I have a friend who has been trying to have a baby for many, many years. I've lost track of how many courses of IUI and IVF she and her husband have undertaken. She is now 3 weeks away from turning 40 and today she underwent her final IVF treatment.
Having conceived two babies by apparently just walking past my husband, I have no concept of what it must be like to have to go through the hell they've had to endure. I cannot imagine the utter despair they must feel everytime she has a period. And I can't begin to think what's it's like watching all your friends push babies out with alarming regularity while your own family stays as a couple.
There have been many times that I've envied their exotic holidays away and long lie ins on the weekend, the freedom to do the things that they want to do, the fact that she still has fashionable, lovely clothes instead of something bought in Sainsbury's (because you don't have the time or money to go anywhere else).
I've tried to explain what impact having children has on your relationship, your social life, your body and your bank balance, all in a bid to make her feel better about her lot.
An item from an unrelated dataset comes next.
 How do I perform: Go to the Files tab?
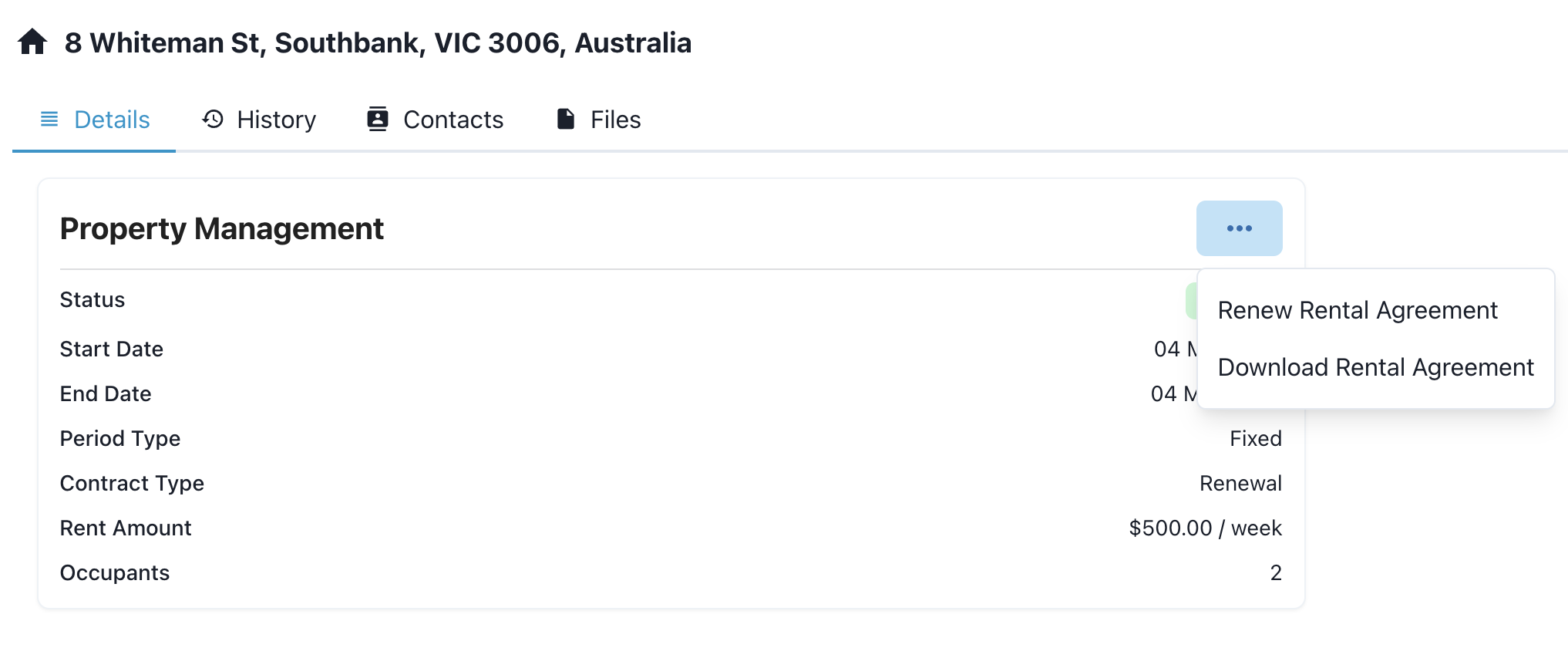(x=615, y=120)
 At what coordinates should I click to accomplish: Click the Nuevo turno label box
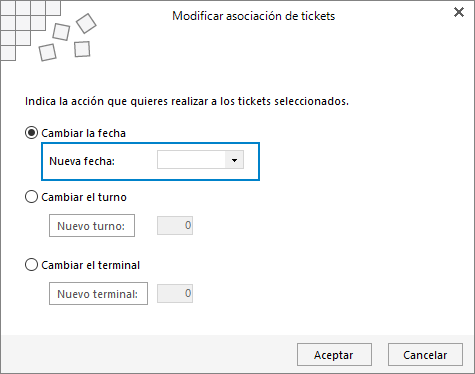pos(92,226)
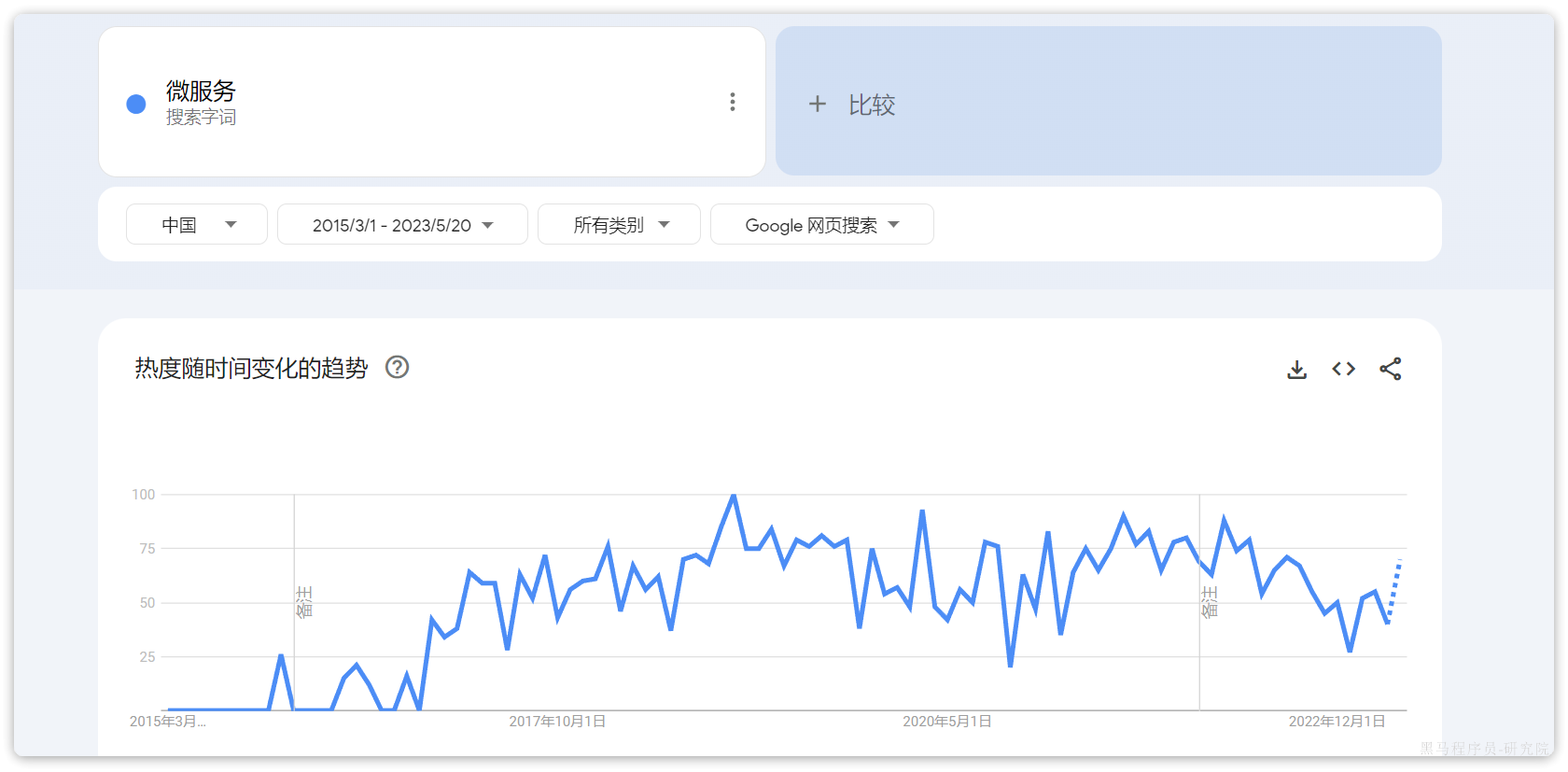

But it doesn't matter how hard being a parent can be, if it's something you want to experience, not being able to experience it is cruel.
Right at this very moment, two little eggs could be doing what little eggs are meant to do. Sticking in the right place, growing and turning into babies. I am hoping with every single fibre of my being that that is exactly what is happening.
If you're of a religious persuasion, have good karmic skills or just want to send positive vibes her way, please do. No-one deserves a baby more.